Every organization, and every sector, even every giving level is different. But broadly speaking, we recommend that organizations have four to eight solid prospects for every gift they project in the gift table. You will likely need to meet with at least half those prospects in order to reach your goal.

Beside each level of your gift table, you should be able to write down the names of your top prospects in that category (at least, you should be able to the higher levels of the table, whatever that might mean for your particular organization).

Having enough prospects, and knowing who they are, is one thing. Having a plan for them is another.

“All donors need a plan—period,” says Laurel. “The question is not whether donors have donor plans, but how extensive their plans are. Lower-dollar donors don’t have individualized plans, but they do fit within various segments that map out how they will be engaged, solicited, and stewarded. Your major donors, however, should have individual plans—and your major donors are the ones at the top of your gifts table.”

Build your gift table for next year, fit your current donors in where you think they will be, according to your history and conversations with them, and see where that gets you. Soon enough, says Laurel, “you’ll know whether you can reasonably expect to meet your goals. Or, if it looks like you won’t meet them, you can have an informed judgment as to how short you will be.” What more can you ask for as a planner?

We never said it would be easy. Everything outlined here probably sounds like a lot of work. It is—but think of how much time, energy, and stress you will save by doing this work up front. And remember: any plan is better than no plan.

COMMUNICATE YOUR PLAN TO OTHERS

OK, you’ve revisited and adjusted your overall strategic plan and your fundraising plan. You forced realism on yourself by creating a gift table. Now it’s time to communicate whatever changes you have made, both internally and externally.

First, make sure staff are informed. It never ceases to amaze us how many groups keep their staff members in the dark—about finances, strategy, vision, major donors, and on and on. When we encounter that scenario, we know we are dealing with a controlling leader, a dysfunctional culture, or both. Don’t fall into one of those categories.

Not everyone needs to be involved in the process of updating the plan, of course, but everyone should know about final decisions. Provide an opportunity for questions and feedback—and if appropriate, make further adjustments based on that feedback.

Updating your strategic plan presents a splendid opportunity to communicate with your donors, too, especially your key financial partners.
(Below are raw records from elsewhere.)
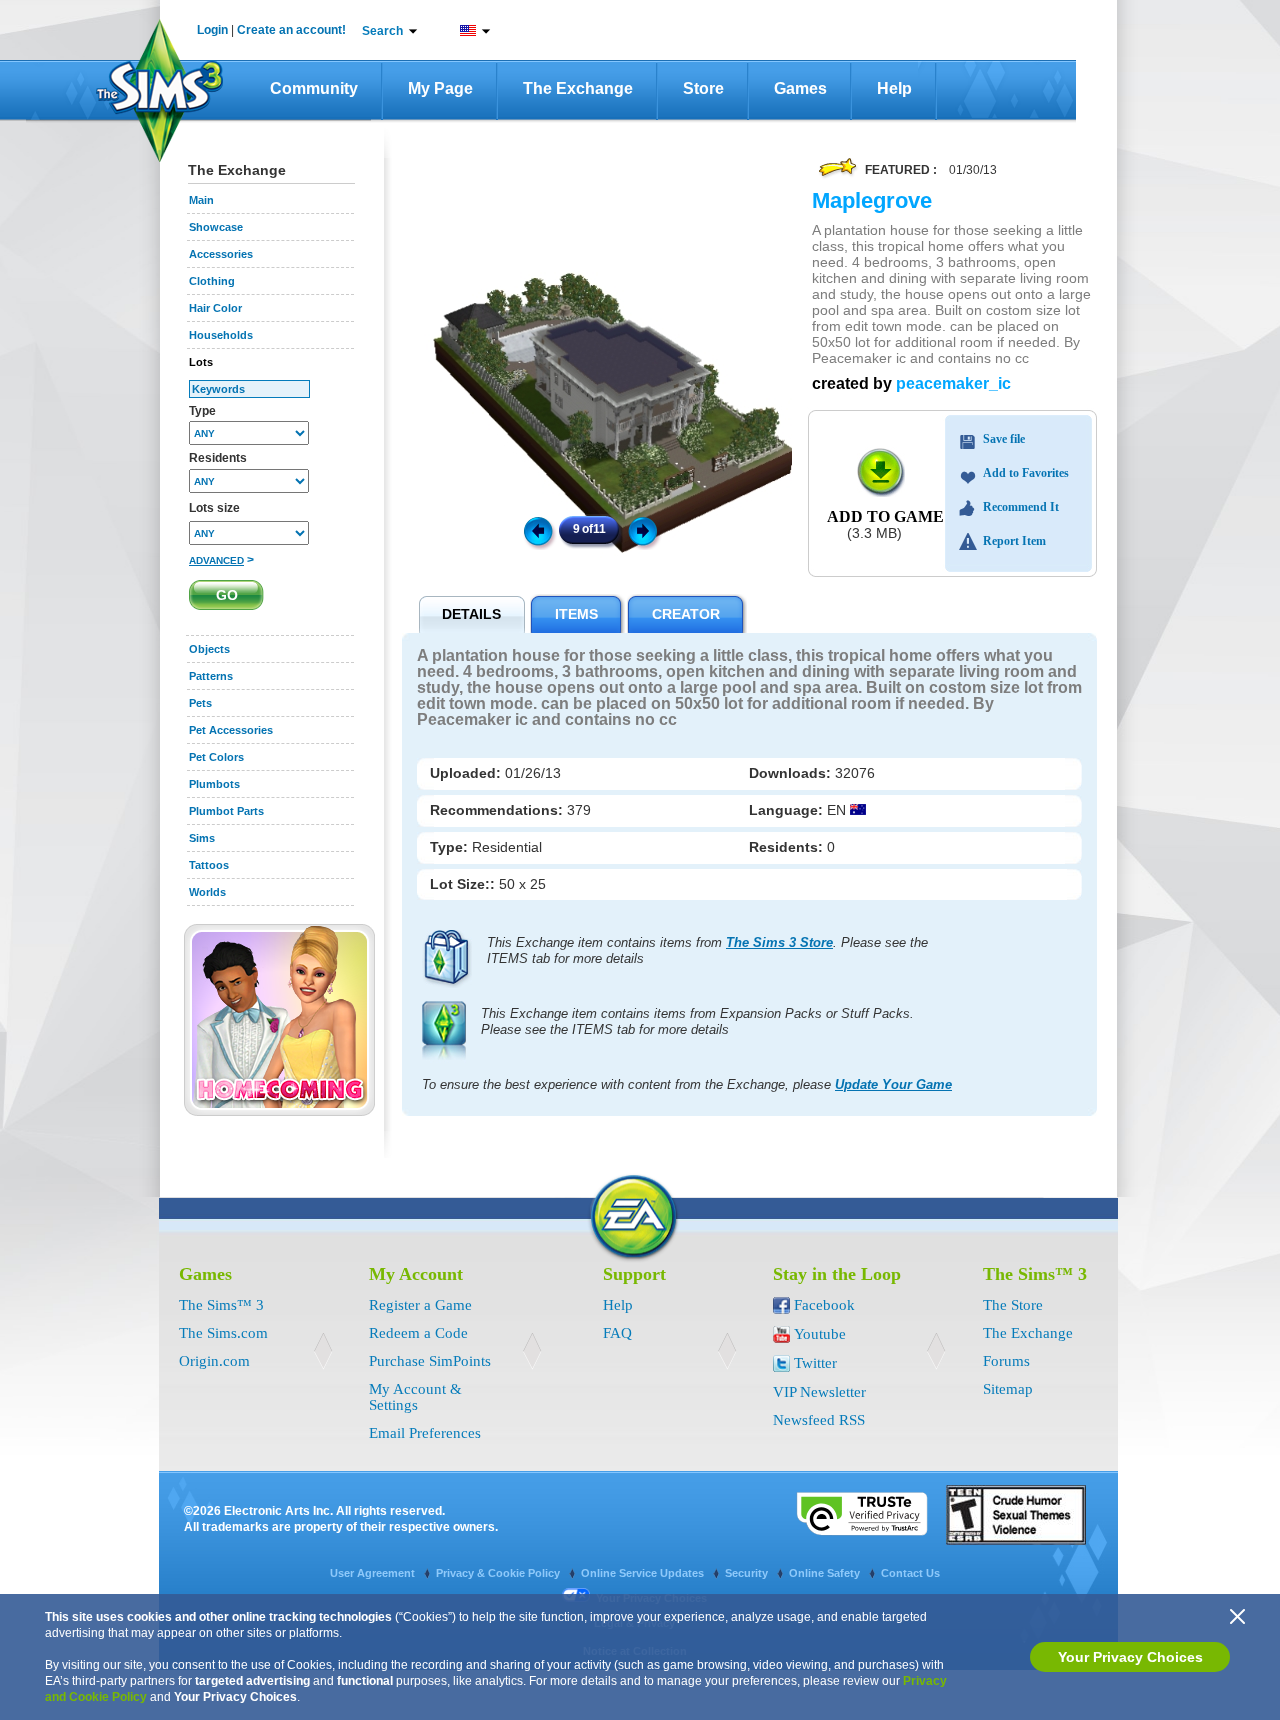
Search (382, 31)
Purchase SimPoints (430, 1361)
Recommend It (1021, 507)
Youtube (820, 1334)
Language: (788, 810)
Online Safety (826, 1573)
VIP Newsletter (819, 1392)
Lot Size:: (464, 884)
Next (646, 530)
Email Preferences (425, 1433)
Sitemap (1008, 1389)
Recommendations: (498, 810)
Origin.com (214, 1361)
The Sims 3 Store (779, 942)
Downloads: (792, 773)
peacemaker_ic (953, 383)
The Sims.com (223, 1333)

Let them know that you have revisited your organizational strategy and that you are stewarding your (or rather, their) resources as well as possible. They will appreciate knowing that they are investing in an organization with prudent leaders—especially now. You’ve already set yourself apart by having a truly operative strategic plan. Now you can further set yourself apart and impress your donors by quickly and intelligently updating your plan and sharing that process with them.